PSG and EMFIT QS sleep summary outcomes
A pairwise comparison of PSG and EMFIT QS sleep outcomes are provided in Table 2. Bland-Altman plots for the main sleep outcomes are provided in Figure 1, and biases, SD, 95% CI of the biases, and upper and lower agreement limits are provided in Table 3.
Table 2.
Variable | PSG | EMFIT QS | t/w | P | ||
---|---|---|---|---|---|---|
Mean ± SD | 95% CI | Mean ± SD | 95% CI | |||
Avg HR | 64.3 ± 13.9 | 59.5, 69.2 | 62.8 ± 7.3 | 60.3, 65.3 | 209 | .45 |
Min HR | 50.3 ± 12.4 | 46.03, 54.6 | 45.6 ± 3.8 | 44.2, 46.9 | 147 | 0.08 |
Max HR | 79.3 ± 21.2 | 72, 86.7 | 102.5 ± 17.4 | 96.6, 108.5 | 40.5 | 7.8e-05* |
TST | 303 ± 95.1 | 270.6, 335.5 | 480.5 ± 97.9 | 447.1, 513.9 | 34 | 1.1e-05* |
SOL | 33.6 ± 43.8 | 18.7, 48.5 | 28 ± 11.9 | 23.9, 32 | 201 | .16 |
WASO | 102.2 ± 66.1 | 79.6, 124.7 | 57.4 ± 19.2 | 50.9, 64 | 3.7 | .0007* |
Light sleep | 184.9 ± 74.8 | 159.3, 210.4 | 279.1 ± 59.5 | 258.8, 299.1 | −5.98 | 1.1e-06* |
Deep sleep | 77.3 ± 44 | 62.3, 92.4 | 85.6 ± 27.4 | 76.3, 95 | 197.5 | .13 |
REM | 44.5 ± 26.5 | 28.2, 60.95 | 106.5 ± 32.1 | 86.6, 126.4 | −10.5 | 6.2e-12* |
All times are in minutes. *Represents statistical significance.
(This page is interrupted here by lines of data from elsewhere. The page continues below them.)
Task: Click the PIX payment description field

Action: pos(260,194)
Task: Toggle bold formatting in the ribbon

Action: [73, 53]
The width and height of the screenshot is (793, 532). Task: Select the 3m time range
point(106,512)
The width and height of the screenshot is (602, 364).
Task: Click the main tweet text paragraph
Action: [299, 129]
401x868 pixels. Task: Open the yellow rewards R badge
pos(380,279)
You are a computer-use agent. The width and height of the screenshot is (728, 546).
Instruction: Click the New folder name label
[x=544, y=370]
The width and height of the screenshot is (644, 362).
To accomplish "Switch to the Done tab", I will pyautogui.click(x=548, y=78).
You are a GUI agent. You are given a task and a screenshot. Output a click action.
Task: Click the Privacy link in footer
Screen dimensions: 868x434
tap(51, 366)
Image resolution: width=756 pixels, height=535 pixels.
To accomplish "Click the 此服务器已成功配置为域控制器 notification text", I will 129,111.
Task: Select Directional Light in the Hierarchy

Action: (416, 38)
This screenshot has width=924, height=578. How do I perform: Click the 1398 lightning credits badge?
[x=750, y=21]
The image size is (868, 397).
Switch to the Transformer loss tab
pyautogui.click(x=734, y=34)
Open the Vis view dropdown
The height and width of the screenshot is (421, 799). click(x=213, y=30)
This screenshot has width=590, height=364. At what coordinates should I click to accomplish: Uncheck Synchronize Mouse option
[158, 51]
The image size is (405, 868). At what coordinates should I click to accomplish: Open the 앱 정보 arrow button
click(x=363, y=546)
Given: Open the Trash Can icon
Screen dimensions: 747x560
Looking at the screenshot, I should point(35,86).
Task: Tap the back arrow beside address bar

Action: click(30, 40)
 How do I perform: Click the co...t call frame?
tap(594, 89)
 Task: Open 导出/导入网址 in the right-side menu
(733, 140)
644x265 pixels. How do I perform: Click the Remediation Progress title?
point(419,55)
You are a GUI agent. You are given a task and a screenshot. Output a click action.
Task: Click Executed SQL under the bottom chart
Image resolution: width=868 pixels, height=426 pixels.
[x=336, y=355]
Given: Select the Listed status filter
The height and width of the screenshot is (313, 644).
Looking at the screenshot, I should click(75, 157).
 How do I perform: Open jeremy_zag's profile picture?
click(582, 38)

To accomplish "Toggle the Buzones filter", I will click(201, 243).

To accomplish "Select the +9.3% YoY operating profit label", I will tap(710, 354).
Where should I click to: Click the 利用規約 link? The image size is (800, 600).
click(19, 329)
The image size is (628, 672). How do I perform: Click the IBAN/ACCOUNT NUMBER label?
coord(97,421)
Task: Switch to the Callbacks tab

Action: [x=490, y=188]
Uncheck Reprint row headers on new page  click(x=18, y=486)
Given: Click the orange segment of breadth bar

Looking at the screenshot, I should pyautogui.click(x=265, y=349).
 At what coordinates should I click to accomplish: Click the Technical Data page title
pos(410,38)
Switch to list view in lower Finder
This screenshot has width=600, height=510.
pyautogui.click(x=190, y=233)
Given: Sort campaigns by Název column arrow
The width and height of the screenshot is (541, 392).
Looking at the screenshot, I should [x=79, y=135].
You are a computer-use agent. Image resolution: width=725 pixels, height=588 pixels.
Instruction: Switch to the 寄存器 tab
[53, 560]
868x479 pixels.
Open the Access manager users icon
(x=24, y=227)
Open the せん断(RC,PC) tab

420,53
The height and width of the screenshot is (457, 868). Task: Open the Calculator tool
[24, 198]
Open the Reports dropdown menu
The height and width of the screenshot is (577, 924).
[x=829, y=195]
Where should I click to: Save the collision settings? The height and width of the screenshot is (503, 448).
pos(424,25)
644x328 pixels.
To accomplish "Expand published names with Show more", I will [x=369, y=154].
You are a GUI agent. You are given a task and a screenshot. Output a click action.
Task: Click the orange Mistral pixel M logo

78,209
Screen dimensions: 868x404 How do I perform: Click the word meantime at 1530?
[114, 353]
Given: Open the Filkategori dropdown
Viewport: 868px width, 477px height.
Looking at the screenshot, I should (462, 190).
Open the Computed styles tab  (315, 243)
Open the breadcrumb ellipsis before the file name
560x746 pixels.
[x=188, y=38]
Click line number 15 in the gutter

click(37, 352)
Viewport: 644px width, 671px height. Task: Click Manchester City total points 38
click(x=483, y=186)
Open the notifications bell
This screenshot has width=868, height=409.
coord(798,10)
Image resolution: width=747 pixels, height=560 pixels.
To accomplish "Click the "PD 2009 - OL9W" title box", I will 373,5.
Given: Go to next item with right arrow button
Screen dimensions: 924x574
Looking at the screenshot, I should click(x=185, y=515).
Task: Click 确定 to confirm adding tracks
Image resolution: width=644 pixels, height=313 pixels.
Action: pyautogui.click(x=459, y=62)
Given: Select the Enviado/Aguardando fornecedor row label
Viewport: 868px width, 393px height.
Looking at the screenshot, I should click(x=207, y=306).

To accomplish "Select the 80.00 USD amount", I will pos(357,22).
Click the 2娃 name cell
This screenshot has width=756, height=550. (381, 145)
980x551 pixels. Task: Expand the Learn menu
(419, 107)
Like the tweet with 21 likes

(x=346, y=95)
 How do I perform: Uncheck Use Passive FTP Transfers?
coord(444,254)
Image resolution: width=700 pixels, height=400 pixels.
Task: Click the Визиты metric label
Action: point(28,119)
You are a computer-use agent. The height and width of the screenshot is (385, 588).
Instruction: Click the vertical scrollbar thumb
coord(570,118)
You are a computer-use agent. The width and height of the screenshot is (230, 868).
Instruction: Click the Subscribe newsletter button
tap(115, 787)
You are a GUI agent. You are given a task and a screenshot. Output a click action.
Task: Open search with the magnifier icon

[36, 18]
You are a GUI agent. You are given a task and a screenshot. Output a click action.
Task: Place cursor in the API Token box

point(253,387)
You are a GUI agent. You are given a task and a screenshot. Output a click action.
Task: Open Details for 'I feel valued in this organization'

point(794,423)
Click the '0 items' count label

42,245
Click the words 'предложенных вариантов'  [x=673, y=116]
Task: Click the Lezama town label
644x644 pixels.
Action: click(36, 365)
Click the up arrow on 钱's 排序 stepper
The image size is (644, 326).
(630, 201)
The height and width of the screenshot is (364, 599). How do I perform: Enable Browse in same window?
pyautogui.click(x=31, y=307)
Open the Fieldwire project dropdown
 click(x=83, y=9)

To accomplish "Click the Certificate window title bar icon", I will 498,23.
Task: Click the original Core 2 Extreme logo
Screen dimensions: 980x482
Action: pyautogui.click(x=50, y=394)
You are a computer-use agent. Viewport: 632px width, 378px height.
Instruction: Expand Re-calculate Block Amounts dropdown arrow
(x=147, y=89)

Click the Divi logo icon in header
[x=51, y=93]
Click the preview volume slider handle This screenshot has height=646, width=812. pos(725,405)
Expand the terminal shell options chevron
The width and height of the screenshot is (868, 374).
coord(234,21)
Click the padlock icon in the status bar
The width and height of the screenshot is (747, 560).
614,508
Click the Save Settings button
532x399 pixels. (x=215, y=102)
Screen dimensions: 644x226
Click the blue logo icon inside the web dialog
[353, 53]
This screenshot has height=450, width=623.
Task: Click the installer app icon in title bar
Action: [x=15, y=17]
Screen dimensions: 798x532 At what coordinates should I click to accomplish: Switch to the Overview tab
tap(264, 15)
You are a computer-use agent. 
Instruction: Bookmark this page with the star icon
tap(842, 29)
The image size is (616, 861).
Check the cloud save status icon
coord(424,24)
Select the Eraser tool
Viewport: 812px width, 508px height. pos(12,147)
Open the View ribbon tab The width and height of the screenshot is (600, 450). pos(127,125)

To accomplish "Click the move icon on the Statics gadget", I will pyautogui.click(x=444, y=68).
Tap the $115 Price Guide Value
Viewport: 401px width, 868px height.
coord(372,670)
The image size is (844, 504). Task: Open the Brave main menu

Avg = average, CI = confidence interval, HR = heart rate, Max = maximum, Min = minimum, QS = quantified sleep, REM = rapid eye movement, SD = standard deviation, SOL = sleep onset latency, t = paired t-test, TST = total sleep time, w = Wilcoxon signed-rank, WASO = wake after sleep onset.
Table 3.
Variable | Bias ± SD | 95% CI of the Bias | Lower Agreement Limit | Upper Agreement Limit |
---|---|---|---|---|
Avg HR | 1.79 ± 8.98 | −3.8, 7.4 | −15.53 | 19.11 |
Min HR | 4.9 ± 12.96 | −3.1, 12.9 | −20.1 | 29.91 |
Max HR | −23.22 ± 26.3 | −39.5, −6.9 | −73.96 | 27.52 |
TST | −177.5 ± 119.4 | −251.5, −103.5 | −407.9 | 52.96 |
SOL | 5.62 ± 46.39 | −23.1, 34.4 | −83.92 | 95.16 |
WASO | 44.74 ± 68.81 | 2.1, 87.4 | −88.06 | 177.55 |
Light sleep | −94.2 ± 90.4 | −150.2, −38.2 | −268.67 | −80.28 |
Deep sleep | −8.3 ± 39 | −32.5, 15.9 | −83.61 | 66.98 |
REM | −74.95 ± 40.87 | −100.3, −49.6 | −153.83 | 3.92 |
Avg = average, CI = confidence interval, HR = heart rate, Max = maximum, Min = minimum, QS = quantified sleep, REM = rapid eye movement, SD = standard deviation, SOL = sleep onset latency, TST = total sleep time, WASO = wake after sleep onset.
Among the three measures of HR, only maximum HR was significantly (P = 7.8e-05) overestimated by 23.22 ± 26.3 beats/min. Biases for minimum and average HR were small (1.79 and 4.9, respectively, in Table 3) and nonsignificant (P > 0.05 in Table 2).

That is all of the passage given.